Print Story Programming Fun Challenge: spam checking
Diary
By edwin (Sun Jun 27, 2004 at 02:01:24 AM EST) (all tags)
Write a program to defeat one of the dirty tricks in the spammer's arsenal.


Like many people, I get sent a lot of spam. I use a Bayesian spam checker to guess which emails are spam and which are from real people. In order to do this, the spam-checking software needs to be able to work out what words are in the document. Hence, spammers have started disguising the incriminating words to make this harder. For example, they might write:
Xanax        as     X.a.n.a.x
Viagra       as     V.14.grA
mortgage     as     m or tg agé

(The last one is interesting - it means you can't rely on whitespace delimiting words.)

Your task, should you choose to accept it, is to attempt to reverse the process: write a program which reveals the actual words. This could be (and doubtless is) used as a component in a smap-killing program. Obviously it is not possible to do this perfectly, so your program will need to take a heuristic approach.

Details: Your program will be passed one command-line argument: a file name containing a dictionary of English words, one-per-line. This will be in the same format as the hoary Unix /usr/dict/words file, and will in fact probably be that file with some extra spam-related words added.
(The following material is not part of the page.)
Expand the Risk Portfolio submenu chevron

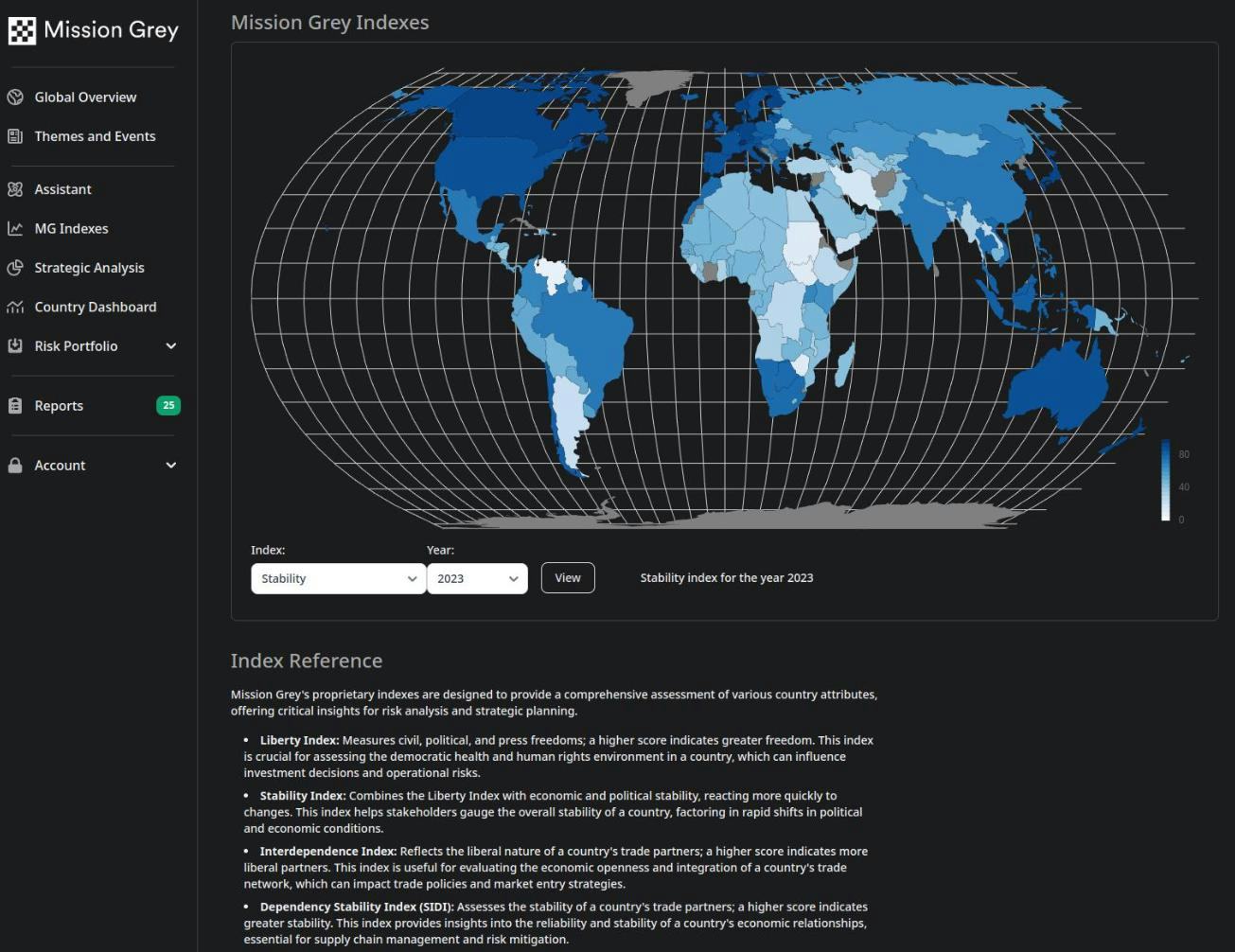[170, 345]
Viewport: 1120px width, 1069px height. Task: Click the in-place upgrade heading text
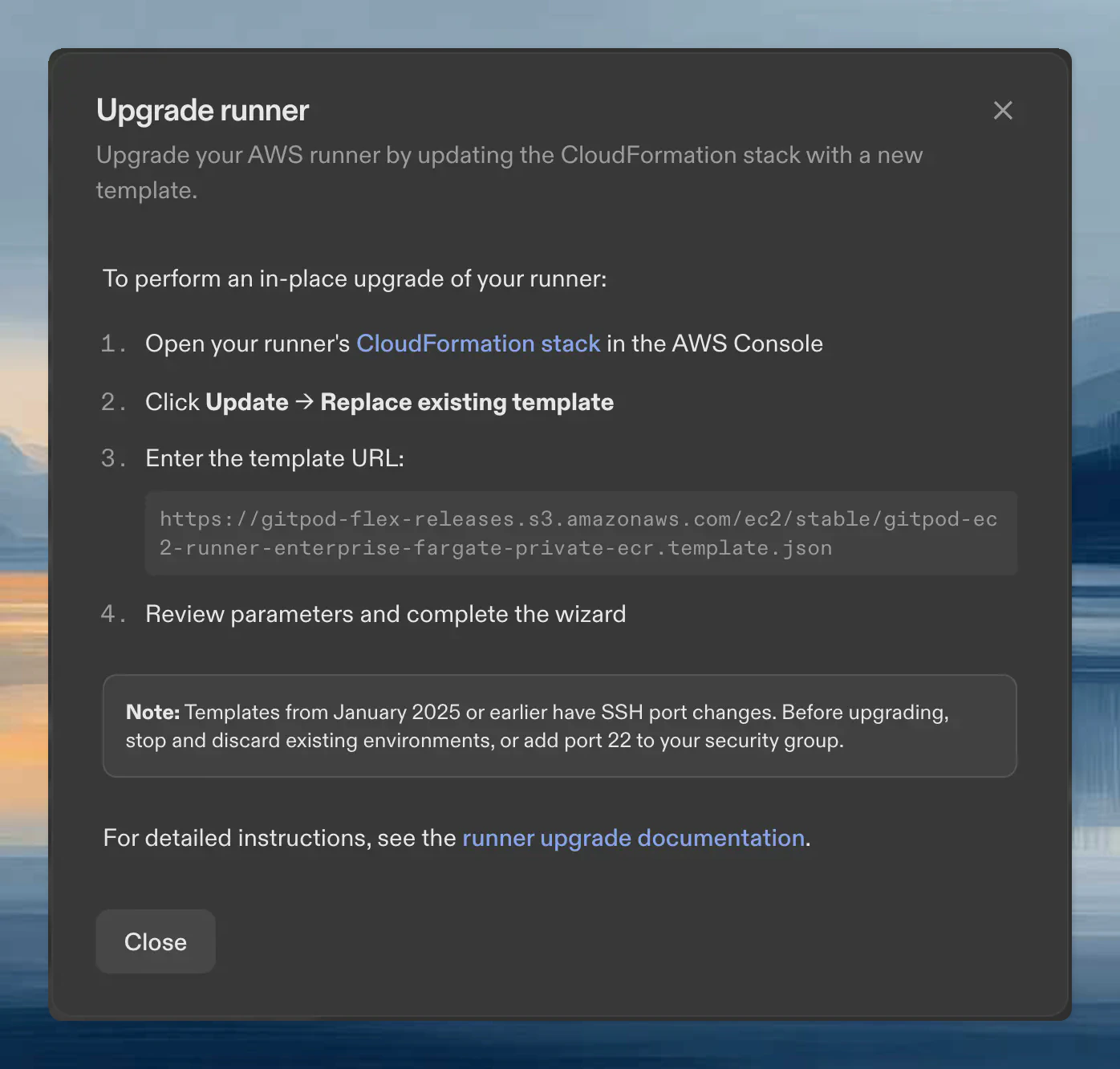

Your program should read lines containing spam from standard input and write your version of the correct output to standard out. Each line of input will contain 0 or more words and bits of punctuation. It won't contain HTML tags or other markup. It'll be in some ill-defined 8-bit encoding. When you reach end-of-file, quit.

You should assume that the output will be used by another program, not a human, so you don't need to worry about preserving capitalization or punctuation.

Judging: I will be looking for safety, accuracy, elegance, and speed, in roughly that order.

  • Safety: if your program crashes or I can see a buffer overflow, it's disqualified.
  • Accuracy: the more your output corresponds to my notion of the words that are present, the better. If I get time, I may also actually hook your program up to a spam detector and look at how much you improve or degrade the false-accept and false-reject rates.
  • Elegance: clean, comprehensible, "sweet" programs are preferred over brute-force spaghetti code.
  • Speed: I should be able to run this on 1MB of input without having to wait more than 30 seconds.

Entering: Post a top-level comment announcing your code (don't describe it there, though!) and then a reply to it that contains the code itself, along with a description of the algorithm used and instructions for making the program run (remember to format your code for posting using tmoertel's code formatting program as described in How to post code to K5 -- the easy way!). Please do not post code, algorithm descriptions,  or any direct hints at solving the problem as root-level comments here — it could spoil the fun for people who haven't had a chance to take a stab at the problem yet.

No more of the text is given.